Some historians doubt that Euclid actually wrote all the works that are attributed to him. For example, some of the ideas in the Elements seem to have originated with a mathematician named Eudoxus. However, Euclid’s Elements was so comprehensive and so well-organized and clearly stated that it was acclaimed around the world. It was translated into Latin, Hebrew, Arabic, and many other languages, and it remained the ultimate authority on geometry until the 1800s. High school students today still begin their work in geometry by studying the basic principles that Euclid established.

The Elements consists of 13 books, and deals primarily with plane geometry, solid geometry, proportion, and the theory of numbers. In fact, plane geometry—the branch of geometry that deeds with two-dimensional figures—is still called Euclidean geometry in honor of Euclid’s work.

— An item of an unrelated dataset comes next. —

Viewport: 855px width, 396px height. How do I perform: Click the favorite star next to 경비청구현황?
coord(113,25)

In the Elements, Euclid presented the mathematical concepts in an organized way, much more systematically than had ever been done before. He set forth a series of elementary propositions, which he called “elements,” and then showed how more complicated propositions could be derived from the elementary ones.

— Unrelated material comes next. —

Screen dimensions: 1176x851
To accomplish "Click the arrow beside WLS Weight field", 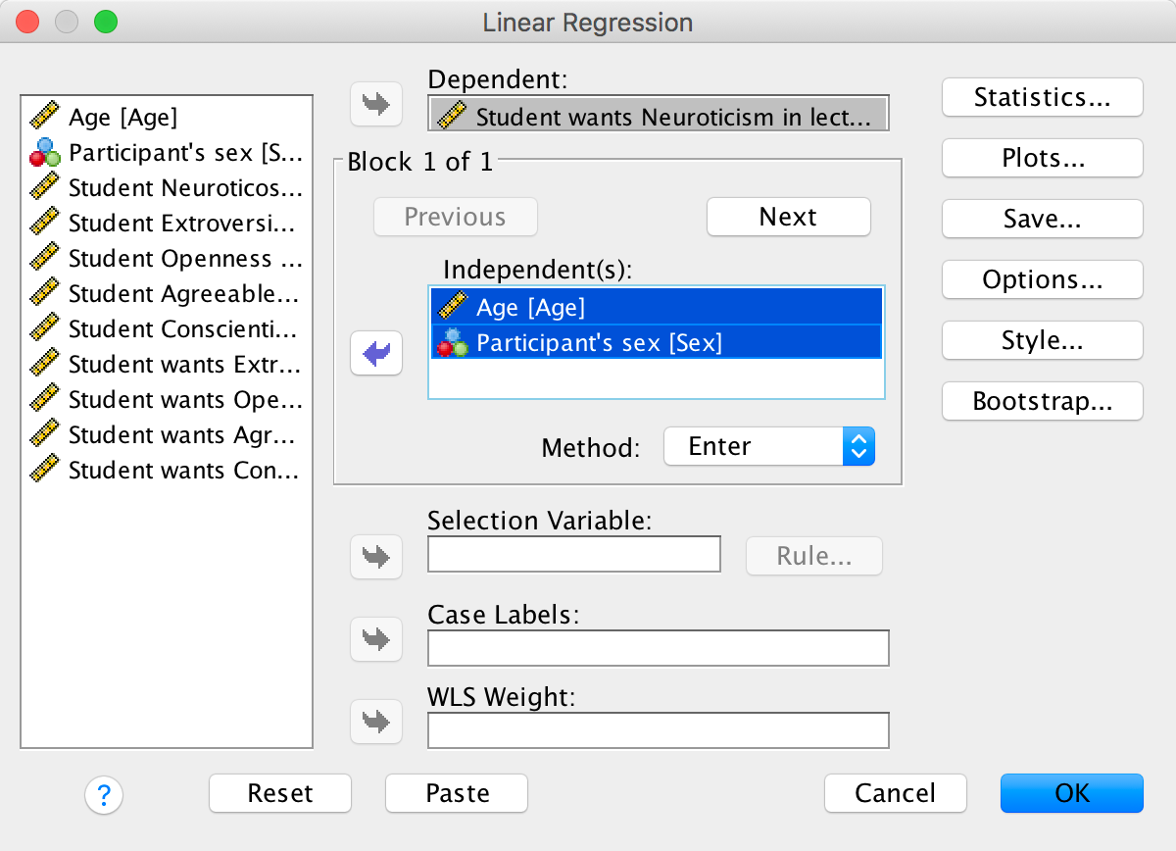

In this important work, Euclid does not try to prove that his premises, or axioms, are true. He simply assumes that they are true and then proceeds through an orderly sequence of certain geometrical conclusions. This thinking process—called deduction—was developed and used by Euclid and other Greek scientists and philosophers, and it was itself one of the most important contributions of ancient Greek science. The use of deduction to proceed logically from premises to conclusions became one of the foundations of scientific thinking.

Other surviving works believed to be by Euclid include Data, another work on geometry; Optics, a study of perspective; and Phenomena, a textbook on astronomy. Euclid also may have written two works exploring the mathematical basis of music.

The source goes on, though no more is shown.